**** Dataset extract

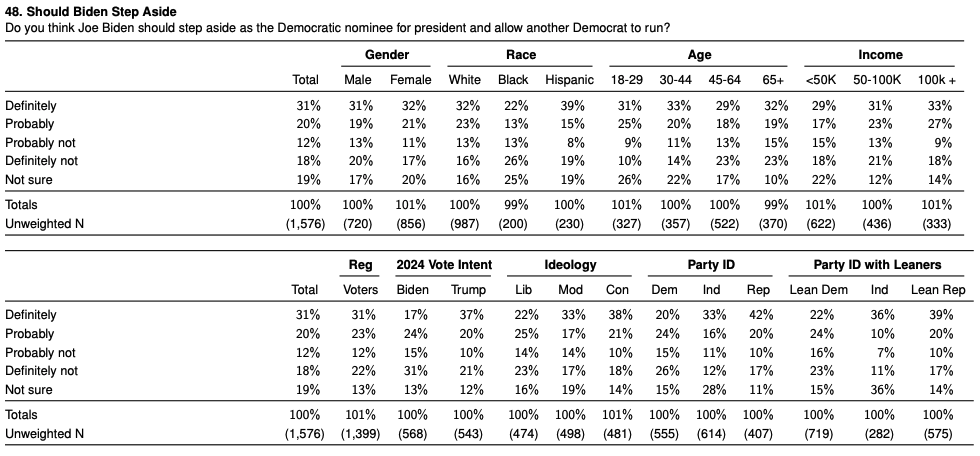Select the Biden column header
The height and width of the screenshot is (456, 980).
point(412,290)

********
**** Dataset extract

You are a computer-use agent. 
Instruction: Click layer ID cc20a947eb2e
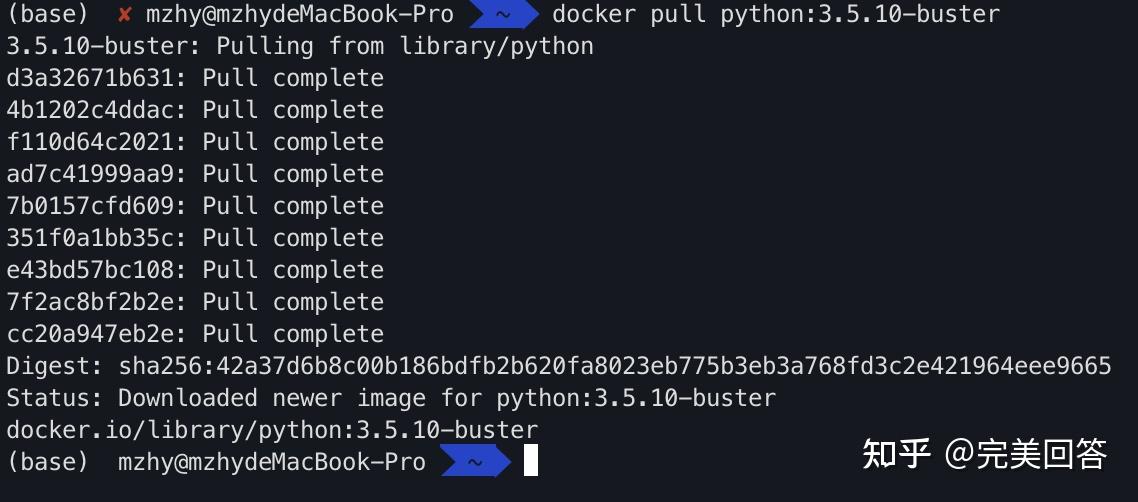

********

◆ **Your objective**
Where the data above reaches the line holding "You are a computer-use agent.", begin printing, and stop after the line holding "Instruction: Click layer ID cc20a947eb2e". Each line must be reproduced exactly, with nothing else added.

◆ **Written answer**
You are a computer-use agent. 
Instruction: Click layer ID cc20a947eb2e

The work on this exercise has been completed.